上からヘッドを入れるだけで、脱出できていた頃が懐かしい……。ショットはずいぶん安定してきたのに、なぜかバンカーの打ち方がわからなくなってしまった。「それは、打ち込み病になっているかもしれませんね」と言うのは、ジャンボや青木を教えた、あの林由郎の孫、林由寿プロだ。バンカー名人・林由郎プロゆずり譲りのバンカーショット、教えてくださ~い!

林 由寿プロ
はやしよしとし。1973年生まれ。千葉県出身。ティーチングプロA級。祖父は林由郎、父は林由一という3代目プロ。東京ゴルフプラザ(江戸川区)でレッスンをしながら、年200回のラウンドレッスンをこなす

さて、あなたの打ち込み病は?

【ザックリタイプ】 刃から深くヘッドが潜り込んで、ヘッドが抜けずボールも脱出できない。

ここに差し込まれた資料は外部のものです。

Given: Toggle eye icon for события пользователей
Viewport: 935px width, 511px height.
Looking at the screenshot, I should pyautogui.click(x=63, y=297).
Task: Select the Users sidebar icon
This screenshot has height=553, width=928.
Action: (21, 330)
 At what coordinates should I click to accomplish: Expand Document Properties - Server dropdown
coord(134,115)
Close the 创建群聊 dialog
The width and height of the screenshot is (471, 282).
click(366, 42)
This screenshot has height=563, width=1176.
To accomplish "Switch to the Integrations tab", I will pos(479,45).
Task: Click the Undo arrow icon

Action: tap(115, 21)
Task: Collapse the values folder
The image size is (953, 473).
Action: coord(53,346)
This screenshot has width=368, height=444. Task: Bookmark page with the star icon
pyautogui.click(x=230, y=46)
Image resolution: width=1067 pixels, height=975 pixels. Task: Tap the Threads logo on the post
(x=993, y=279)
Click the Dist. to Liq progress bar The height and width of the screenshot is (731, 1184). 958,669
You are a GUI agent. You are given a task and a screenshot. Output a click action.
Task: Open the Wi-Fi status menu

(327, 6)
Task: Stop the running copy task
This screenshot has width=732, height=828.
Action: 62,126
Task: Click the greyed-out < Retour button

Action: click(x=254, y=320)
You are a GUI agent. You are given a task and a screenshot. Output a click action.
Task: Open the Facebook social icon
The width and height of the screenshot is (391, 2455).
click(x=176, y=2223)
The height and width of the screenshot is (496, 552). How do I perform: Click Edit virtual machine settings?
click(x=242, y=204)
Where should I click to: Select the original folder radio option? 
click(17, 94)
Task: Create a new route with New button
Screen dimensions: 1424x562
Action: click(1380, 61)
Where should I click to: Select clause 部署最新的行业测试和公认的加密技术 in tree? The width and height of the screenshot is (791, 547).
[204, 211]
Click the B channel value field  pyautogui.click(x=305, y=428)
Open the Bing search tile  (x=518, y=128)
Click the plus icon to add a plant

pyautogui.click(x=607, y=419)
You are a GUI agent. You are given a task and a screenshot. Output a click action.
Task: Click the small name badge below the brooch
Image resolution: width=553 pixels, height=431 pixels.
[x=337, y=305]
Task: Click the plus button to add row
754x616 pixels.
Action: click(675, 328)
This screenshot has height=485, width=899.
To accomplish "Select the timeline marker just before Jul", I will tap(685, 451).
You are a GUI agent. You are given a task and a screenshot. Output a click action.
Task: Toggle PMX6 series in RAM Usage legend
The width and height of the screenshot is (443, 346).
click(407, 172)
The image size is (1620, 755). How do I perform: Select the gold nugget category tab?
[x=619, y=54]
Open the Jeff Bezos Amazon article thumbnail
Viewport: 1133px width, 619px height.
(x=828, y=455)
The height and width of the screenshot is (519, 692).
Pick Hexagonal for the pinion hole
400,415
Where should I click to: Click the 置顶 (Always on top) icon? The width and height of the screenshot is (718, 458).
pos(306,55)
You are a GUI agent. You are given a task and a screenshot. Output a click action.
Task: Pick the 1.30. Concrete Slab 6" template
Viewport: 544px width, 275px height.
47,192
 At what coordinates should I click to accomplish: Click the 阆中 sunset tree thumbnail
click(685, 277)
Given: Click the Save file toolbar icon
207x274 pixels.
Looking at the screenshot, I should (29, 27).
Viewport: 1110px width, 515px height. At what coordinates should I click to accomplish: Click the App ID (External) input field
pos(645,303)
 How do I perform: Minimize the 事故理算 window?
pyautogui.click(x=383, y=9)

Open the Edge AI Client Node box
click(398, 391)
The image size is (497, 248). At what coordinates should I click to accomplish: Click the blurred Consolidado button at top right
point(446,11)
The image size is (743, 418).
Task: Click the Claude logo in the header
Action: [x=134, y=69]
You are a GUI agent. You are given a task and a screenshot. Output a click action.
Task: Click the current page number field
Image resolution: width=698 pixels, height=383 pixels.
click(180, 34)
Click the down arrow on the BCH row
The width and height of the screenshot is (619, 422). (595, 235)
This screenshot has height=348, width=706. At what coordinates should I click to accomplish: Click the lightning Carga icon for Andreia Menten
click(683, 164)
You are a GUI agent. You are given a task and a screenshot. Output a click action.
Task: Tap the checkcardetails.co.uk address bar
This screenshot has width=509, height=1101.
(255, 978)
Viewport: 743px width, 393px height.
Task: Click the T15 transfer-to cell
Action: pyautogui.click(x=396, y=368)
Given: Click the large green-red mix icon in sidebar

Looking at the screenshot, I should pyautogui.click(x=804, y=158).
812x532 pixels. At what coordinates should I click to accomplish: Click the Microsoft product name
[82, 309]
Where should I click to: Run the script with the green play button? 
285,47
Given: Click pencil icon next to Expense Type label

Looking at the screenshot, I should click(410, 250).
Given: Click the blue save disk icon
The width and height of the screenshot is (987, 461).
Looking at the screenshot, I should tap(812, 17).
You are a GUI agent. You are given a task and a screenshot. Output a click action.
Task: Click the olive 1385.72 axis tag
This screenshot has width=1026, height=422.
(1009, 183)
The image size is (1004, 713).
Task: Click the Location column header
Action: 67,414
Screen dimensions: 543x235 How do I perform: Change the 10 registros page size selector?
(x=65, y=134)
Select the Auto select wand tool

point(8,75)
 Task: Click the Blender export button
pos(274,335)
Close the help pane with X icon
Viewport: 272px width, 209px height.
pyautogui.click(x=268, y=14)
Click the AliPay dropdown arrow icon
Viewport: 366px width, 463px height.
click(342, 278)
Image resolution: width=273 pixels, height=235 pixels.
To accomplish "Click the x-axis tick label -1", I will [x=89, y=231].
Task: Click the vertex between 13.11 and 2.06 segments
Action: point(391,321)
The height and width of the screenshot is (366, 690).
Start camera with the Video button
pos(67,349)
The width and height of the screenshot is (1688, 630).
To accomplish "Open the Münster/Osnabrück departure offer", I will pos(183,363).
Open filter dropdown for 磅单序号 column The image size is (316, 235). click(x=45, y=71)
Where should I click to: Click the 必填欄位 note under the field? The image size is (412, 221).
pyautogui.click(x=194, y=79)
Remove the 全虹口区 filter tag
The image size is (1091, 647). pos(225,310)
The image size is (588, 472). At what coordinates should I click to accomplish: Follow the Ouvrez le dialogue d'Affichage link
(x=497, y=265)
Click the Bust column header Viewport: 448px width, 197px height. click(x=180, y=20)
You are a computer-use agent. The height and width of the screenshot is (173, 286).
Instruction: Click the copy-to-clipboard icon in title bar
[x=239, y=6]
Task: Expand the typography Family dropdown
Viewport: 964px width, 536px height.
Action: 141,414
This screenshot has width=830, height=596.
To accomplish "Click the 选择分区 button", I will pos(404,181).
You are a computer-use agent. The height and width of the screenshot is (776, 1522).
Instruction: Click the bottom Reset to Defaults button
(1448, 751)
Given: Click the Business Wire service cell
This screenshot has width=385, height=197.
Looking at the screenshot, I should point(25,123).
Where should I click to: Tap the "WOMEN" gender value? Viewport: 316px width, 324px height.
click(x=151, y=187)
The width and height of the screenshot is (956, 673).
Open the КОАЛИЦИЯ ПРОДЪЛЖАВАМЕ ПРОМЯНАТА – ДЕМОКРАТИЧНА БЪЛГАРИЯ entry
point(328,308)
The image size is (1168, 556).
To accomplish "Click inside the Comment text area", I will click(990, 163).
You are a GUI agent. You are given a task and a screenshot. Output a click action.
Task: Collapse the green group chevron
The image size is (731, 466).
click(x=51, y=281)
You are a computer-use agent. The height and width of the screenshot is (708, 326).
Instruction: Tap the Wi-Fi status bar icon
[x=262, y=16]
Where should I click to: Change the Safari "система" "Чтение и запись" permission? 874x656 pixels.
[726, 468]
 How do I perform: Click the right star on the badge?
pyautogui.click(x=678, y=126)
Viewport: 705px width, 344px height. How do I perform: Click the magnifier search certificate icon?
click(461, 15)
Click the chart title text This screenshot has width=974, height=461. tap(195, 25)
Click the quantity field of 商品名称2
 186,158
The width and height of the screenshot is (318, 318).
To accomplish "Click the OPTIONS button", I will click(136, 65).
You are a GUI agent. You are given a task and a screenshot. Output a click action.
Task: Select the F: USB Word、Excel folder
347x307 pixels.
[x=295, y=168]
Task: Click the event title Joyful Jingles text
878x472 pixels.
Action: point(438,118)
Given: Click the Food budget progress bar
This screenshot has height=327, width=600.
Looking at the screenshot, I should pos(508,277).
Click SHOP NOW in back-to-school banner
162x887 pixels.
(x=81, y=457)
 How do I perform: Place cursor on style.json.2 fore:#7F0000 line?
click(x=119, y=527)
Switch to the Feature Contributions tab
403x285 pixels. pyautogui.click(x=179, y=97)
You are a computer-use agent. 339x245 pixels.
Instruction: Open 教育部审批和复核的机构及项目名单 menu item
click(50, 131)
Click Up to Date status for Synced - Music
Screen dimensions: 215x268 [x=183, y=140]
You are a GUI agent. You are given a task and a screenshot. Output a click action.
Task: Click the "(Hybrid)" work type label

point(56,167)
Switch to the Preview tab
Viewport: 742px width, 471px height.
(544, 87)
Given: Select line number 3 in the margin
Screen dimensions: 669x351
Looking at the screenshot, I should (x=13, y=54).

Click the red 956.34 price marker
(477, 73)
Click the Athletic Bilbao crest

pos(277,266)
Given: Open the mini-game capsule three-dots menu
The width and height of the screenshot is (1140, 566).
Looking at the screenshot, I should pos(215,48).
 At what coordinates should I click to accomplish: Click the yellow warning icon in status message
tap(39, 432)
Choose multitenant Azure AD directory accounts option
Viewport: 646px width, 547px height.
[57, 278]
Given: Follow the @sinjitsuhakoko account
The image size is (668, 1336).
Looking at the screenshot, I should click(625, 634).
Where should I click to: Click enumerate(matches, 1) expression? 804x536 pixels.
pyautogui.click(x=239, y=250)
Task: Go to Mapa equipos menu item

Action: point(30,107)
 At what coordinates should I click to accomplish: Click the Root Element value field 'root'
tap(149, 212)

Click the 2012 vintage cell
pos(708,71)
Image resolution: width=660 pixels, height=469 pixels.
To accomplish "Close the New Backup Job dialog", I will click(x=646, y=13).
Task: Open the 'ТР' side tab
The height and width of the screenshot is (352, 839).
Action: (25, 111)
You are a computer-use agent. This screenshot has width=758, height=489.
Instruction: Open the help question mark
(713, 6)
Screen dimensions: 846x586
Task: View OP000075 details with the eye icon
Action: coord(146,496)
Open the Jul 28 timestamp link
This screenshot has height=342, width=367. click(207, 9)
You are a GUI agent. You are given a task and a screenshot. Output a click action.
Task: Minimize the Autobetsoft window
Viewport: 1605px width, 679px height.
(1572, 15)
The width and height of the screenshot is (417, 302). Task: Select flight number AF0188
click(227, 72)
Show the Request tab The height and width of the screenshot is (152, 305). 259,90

【大ダフリタイプ】 ボールのずっと手前にヘッドが落ちて、砂を大きく飛ばすわりにボールが飛ばない。

まずは砂の抵抗を知ろう

GD バンカーは上から打ち込め! と教えられて昔は上手く打てたのに、ショットが安定してきたと思ったら、なぜかバンカーが苦手になる人がいますね。

 ヘッドを上から入れる意識が強すぎるようになったのでしょう。この症状には、刃から深く入れたヘッドが抜けないザックリタイプと、ボールのかなり手前を叩いてしまう大ダフリタイプがあります。どちらも、ボールの下の砂を飛ばせていないので、ボールが思ったように飛びません。

GD そんな症状が出てきたら、どうすればいいんでしょう。

 砂遊びをおすすめします。

GD えっ、砂遊びですか?

 バンカーはボールを直接打ちませんよね。フェースとボールの間に砂がはさまります。だから、砂がはさまった感触に慣れることが必要なんです。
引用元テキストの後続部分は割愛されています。